The intermediate sleeve 34 lies radially between the upper end of
the inner sleeve 18 and the outer tubular body 12. The outer
diameter of the intermediate sleeve 34 is the same as the outer
diameter of the increased diameter portion 25 of the inner sleeve
18, both of which correspond to the inner diameter of the bore 14
of the outer tubular body 12 in the region above the seat 16. The
inner diameter of the intermediate sleeve 34 corresponds to the
outer diameter of the inner sleeve 18 at its upper end, so that the
inner sleeve 18 fits closely within the intermediate sleeve 34. A
further o-ring seal 35 is provided around the periphery of the
intermediate sleeve 34 in the vicinity of its upper end, to seal
the annulus between the intermediate sleeve 34 and the outer
tubular body 12.
[0072] The intermediate sleeve 34 is permanently fixed to the outer
tubular body 12 by a plurality of intermediate sleeve retaining
pins 36 (two shown). The intermediate sleeve 34 engages the upper
shoulder 26 of the inner sleeve 18, to restrain the inner sleeve 18
against upwards movement beyond the closed position (relative to
the intermediate sleeve 34 and the outer tubular body 12).

- - - -

**REQUIREMENTS**. Write out the intermediate sleeve passage in full, word for word. The records after this passage are separate material and unrelated to it.

**RECORDED INFORMATION**.

- - - -

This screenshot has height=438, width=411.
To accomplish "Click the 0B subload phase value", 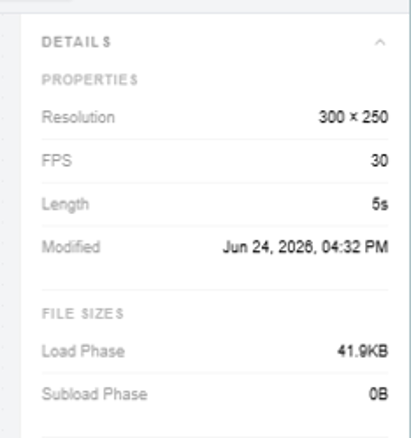I will 379,394.
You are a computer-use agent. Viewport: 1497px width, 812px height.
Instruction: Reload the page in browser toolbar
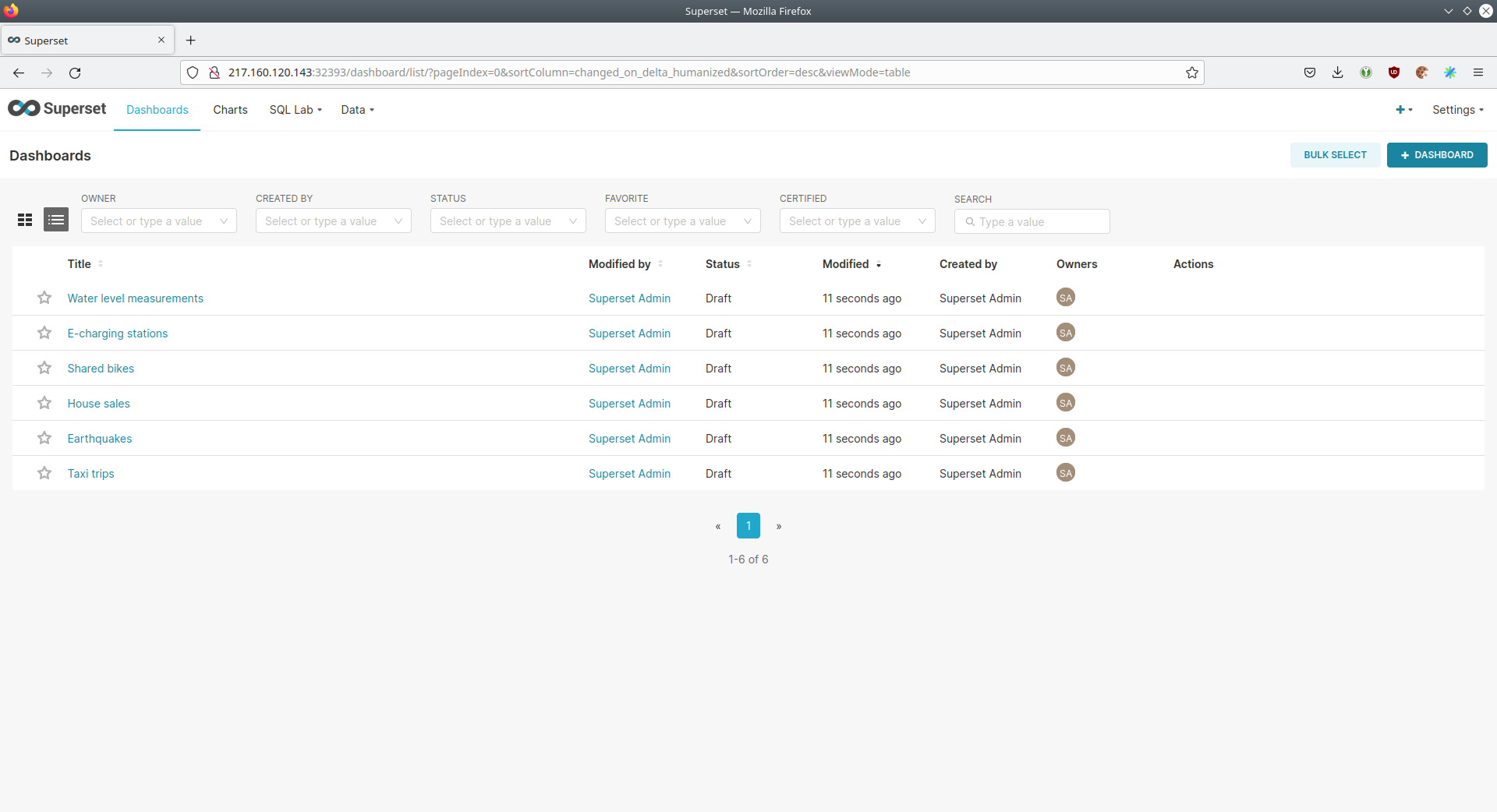coord(75,72)
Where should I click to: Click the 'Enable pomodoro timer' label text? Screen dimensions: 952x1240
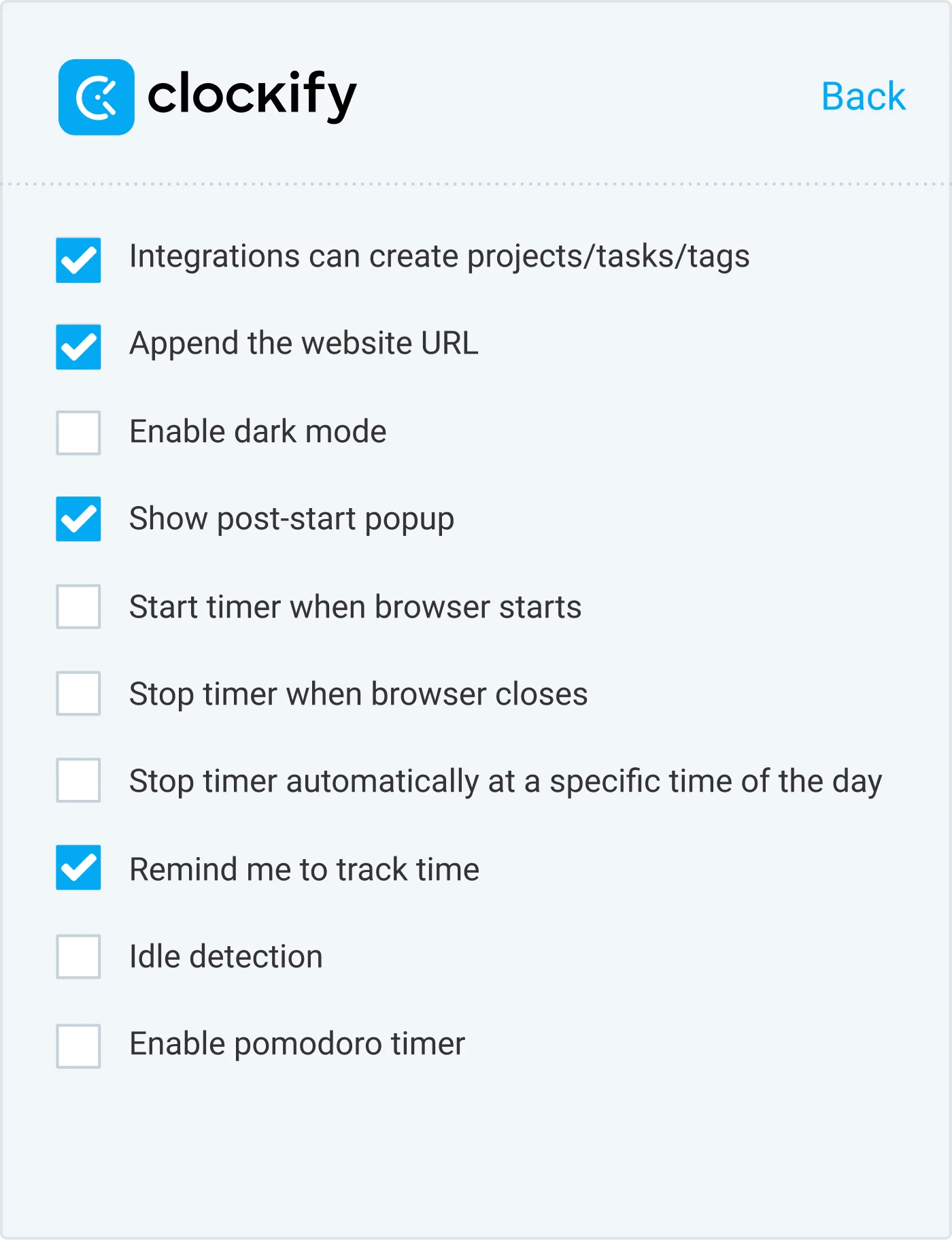296,1044
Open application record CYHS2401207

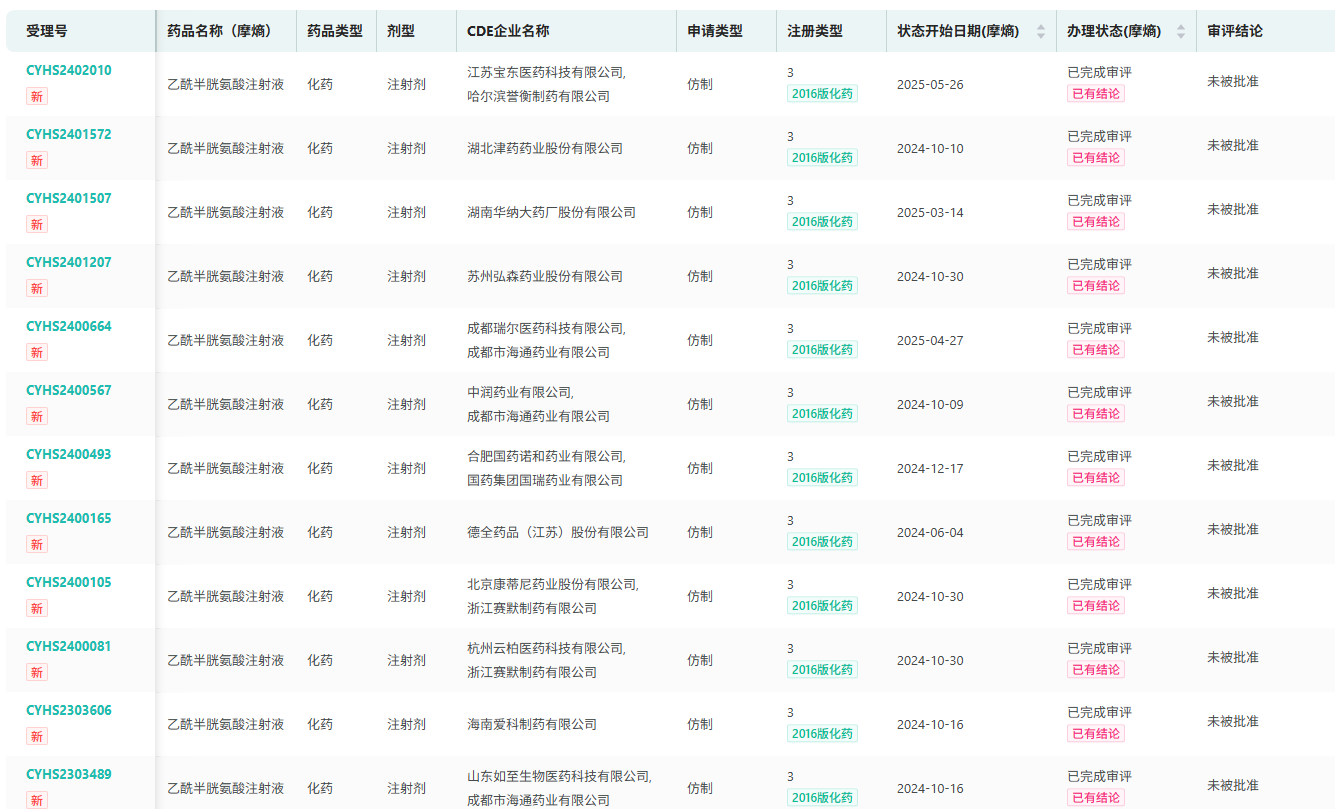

- - - -

**SOLUTION TO THIS EXERCISE**.
The intermediate sleeve 34 lies radially between the upper end of
the inner sleeve 18 and the outer tubular body 12. The outer
diameter of the intermediate sleeve 34 is the same as the outer
diameter of the increased diameter portion 25 of the inner sleeve
18, both of which correspond to the inner diameter of the bore 14
of the outer tubular body 12 in the region above the seat 16. The
inner diameter of the intermediate sleeve 34 corresponds to the
outer diameter of the inner sleeve 18 at its upper end, so that the
inner sleeve 18 fits closely within the intermediate sleeve 34. A
further o-ring seal 35 is provided around the periphery of the
intermediate sleeve 34 in the vicinity of its upper end, to seal
the annulus between the intermediate sleeve 34 and the outer
tubular body 12.
[0072] The intermediate sleeve 34 is permanently fixed to the outer
tubular body 12 by a plurality of intermediate sleeve retaining
pins 36 (two shown). The intermediate sleeve 34 engages the upper
shoulder 26 of the inner sleeve 18, to restrain the inner sleeve 18
against upwards movement beyond the closed position (relative to
the intermediate sleeve 34 and the outer tubular body 12).